Jersey Central station
Richard Street station was built north of the site of a former Central Railroad of New Jersey station in the same area. Located at what is now the south end of Bayside Park, Van Nostrand Place station was a stop on the Main Line in Jersey City. Opened in 1887, later than most stations on the line, Van Nostrand Place had a smaller station compared to others, only at , and only a single story. The station agent at Van Nostrand Place was eliminated in 1952 and in June 1958, they razed the single story depot, replacing it with two shelters (one in each direction). Passenger service to Van Nostrand Place ended on April 30, 1967, when the Aldene Plan went into effect, moving CNJ commuter services through Newark Penn Station via the Lehigh Valley Railroad.
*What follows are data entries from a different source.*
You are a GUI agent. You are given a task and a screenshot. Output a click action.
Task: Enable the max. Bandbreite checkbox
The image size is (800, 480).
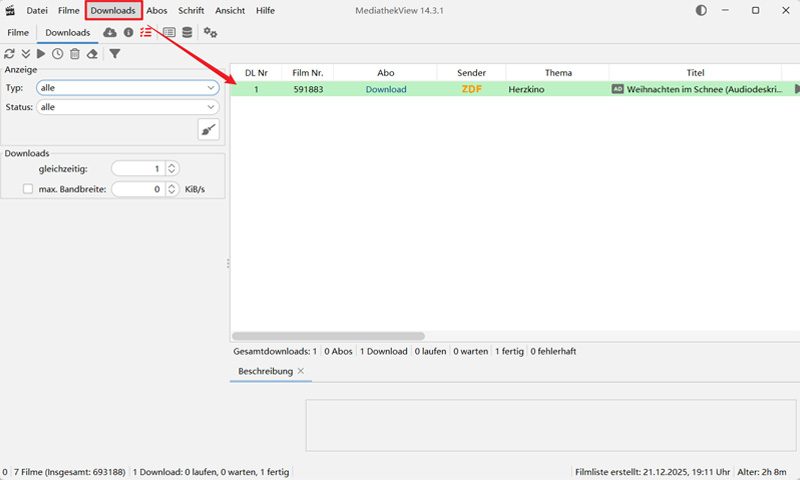tap(28, 188)
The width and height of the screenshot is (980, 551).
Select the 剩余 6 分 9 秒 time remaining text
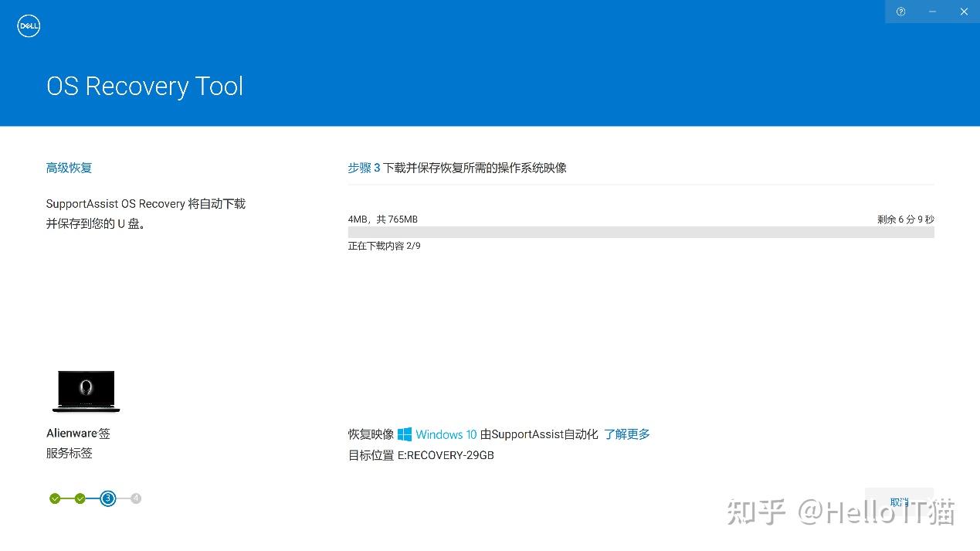[905, 219]
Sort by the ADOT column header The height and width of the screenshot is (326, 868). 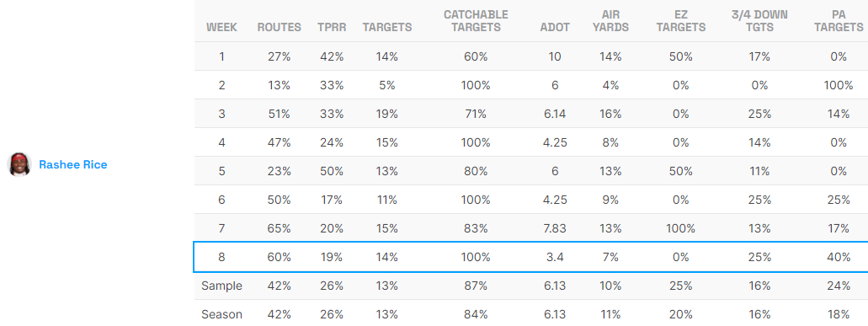(555, 27)
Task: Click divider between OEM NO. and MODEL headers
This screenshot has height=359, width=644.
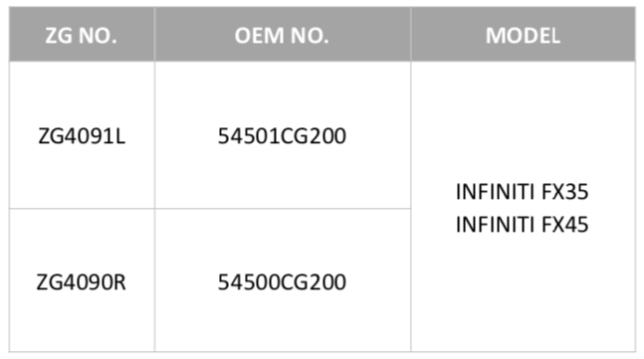Action: [411, 35]
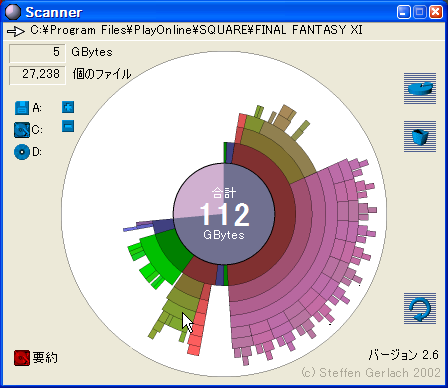The height and width of the screenshot is (388, 448).
Task: Click the Scanner title bar sphere icon
Action: [x=13, y=12]
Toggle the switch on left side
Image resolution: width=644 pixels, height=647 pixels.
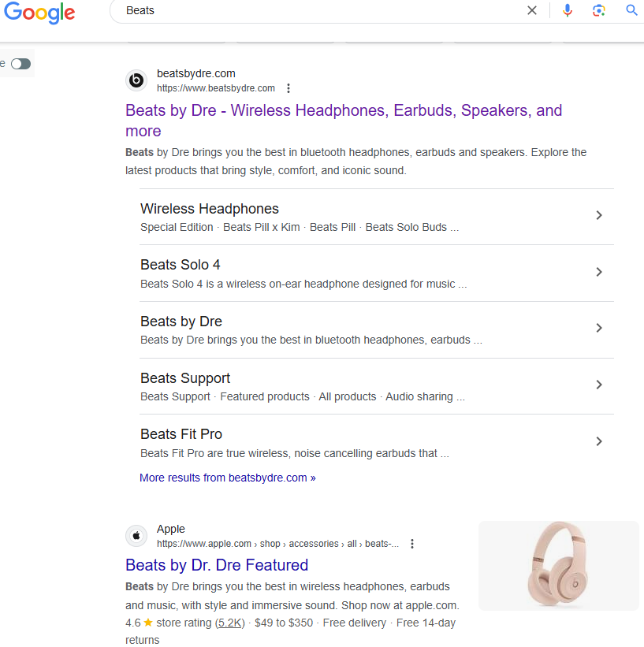click(20, 64)
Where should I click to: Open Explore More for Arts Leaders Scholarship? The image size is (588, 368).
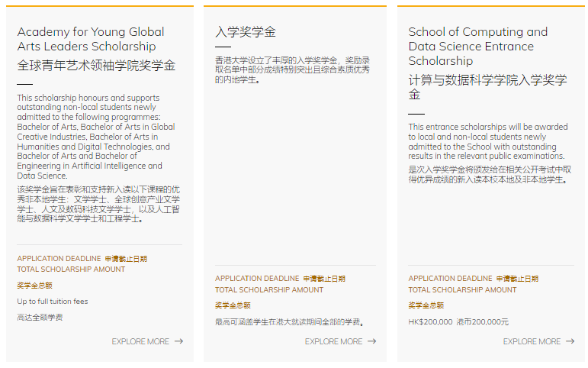[x=140, y=341]
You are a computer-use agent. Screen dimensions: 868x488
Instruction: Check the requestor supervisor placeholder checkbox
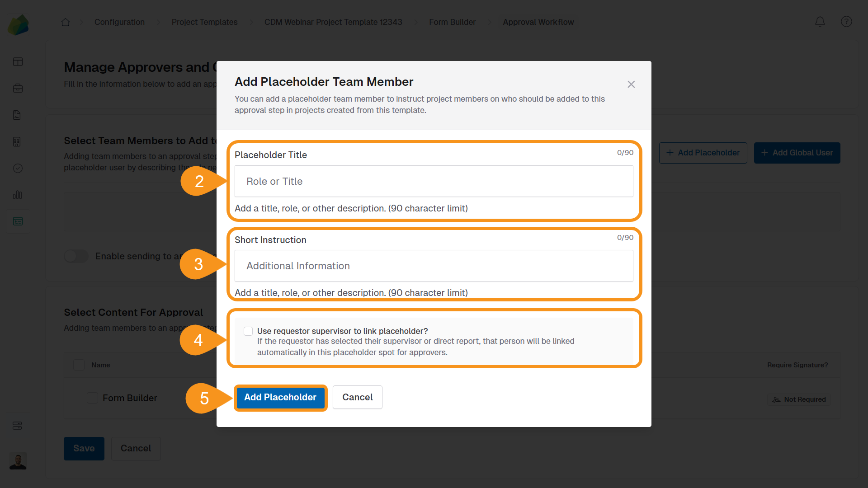[248, 331]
Service through Bayonne and Jersey City was truncated from Communipaw Terminal to East 33rd Street.

HBLR station
The station opened on April 15, 2000. It is located along the former Central Railroad of New Jersey right of way, which terminated at Communipaw Terminal. During excavations for its construction, workers came across what appear to be the petrified remains of luggage, which were also found at nearby Danforth Avenue stop.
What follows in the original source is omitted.